[Dataset excerpts]
==========
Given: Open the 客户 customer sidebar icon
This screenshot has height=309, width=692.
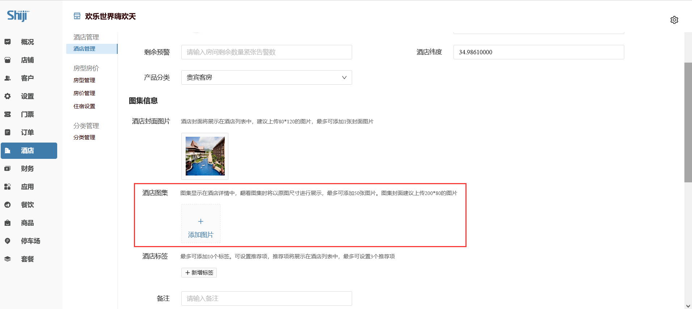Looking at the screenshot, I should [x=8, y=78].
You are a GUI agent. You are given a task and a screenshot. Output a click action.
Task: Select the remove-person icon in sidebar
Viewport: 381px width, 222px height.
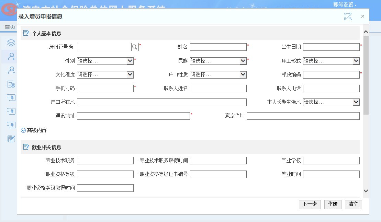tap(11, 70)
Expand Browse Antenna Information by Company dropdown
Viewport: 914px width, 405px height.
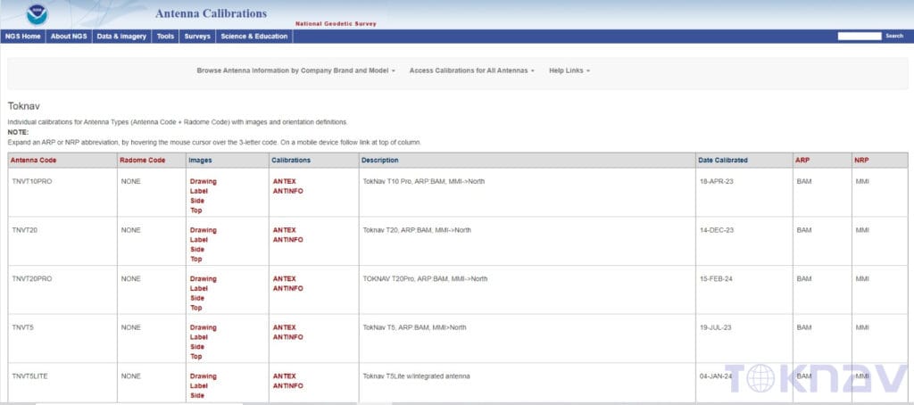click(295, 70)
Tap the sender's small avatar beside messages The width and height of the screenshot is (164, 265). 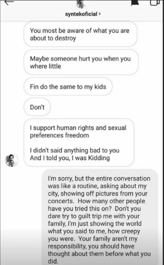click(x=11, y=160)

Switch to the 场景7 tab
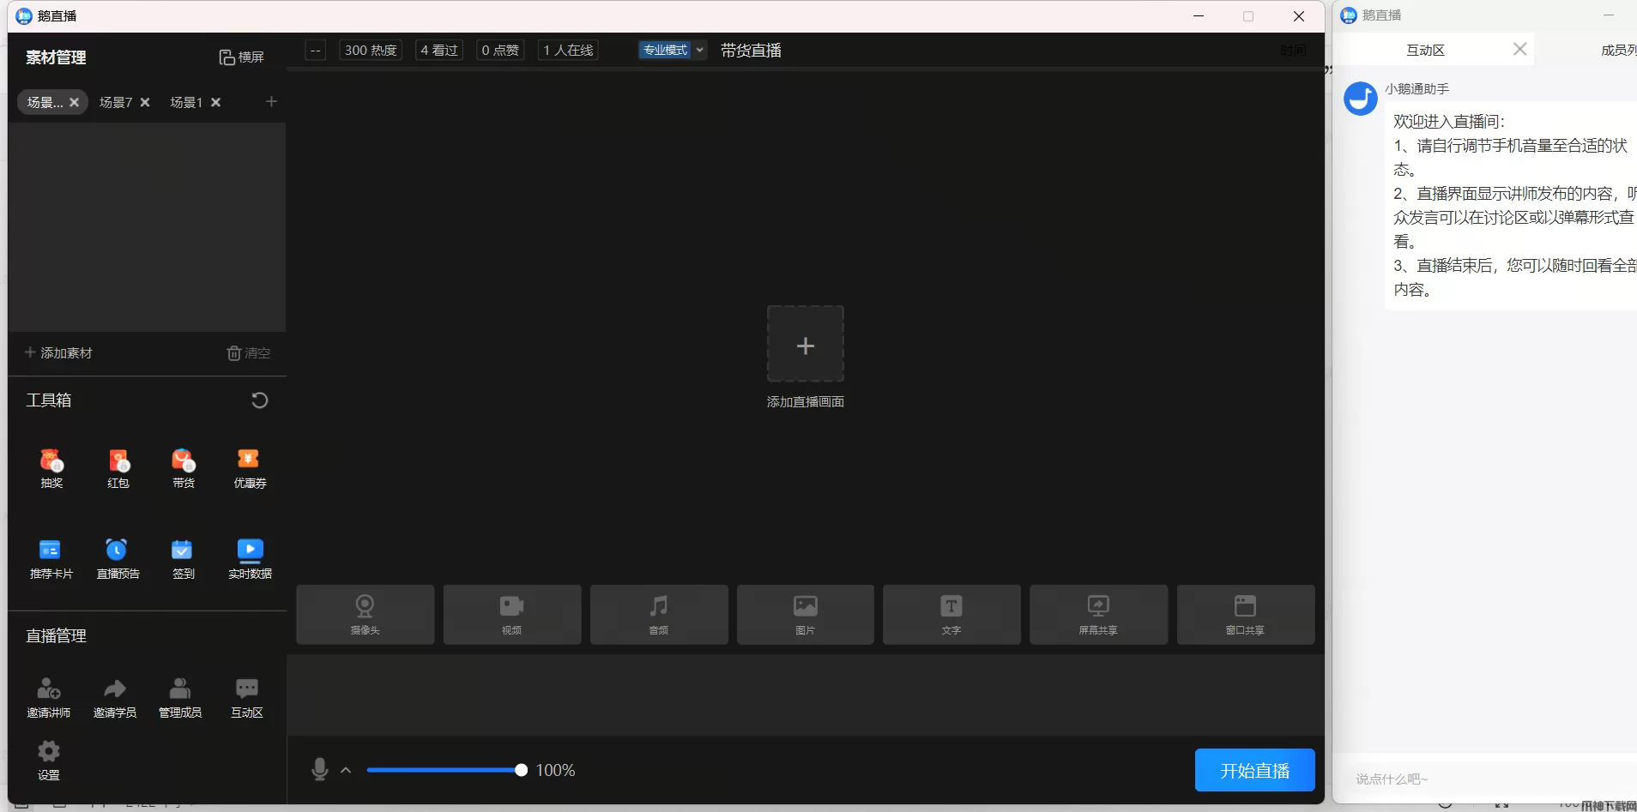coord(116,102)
==========
Problem to work on.
Return every line from the entries above that includes the word "sidebar".

Written answer.
Given: Open the 客户 customer sidebar icon
Task: Select the remove-person icon in sidebar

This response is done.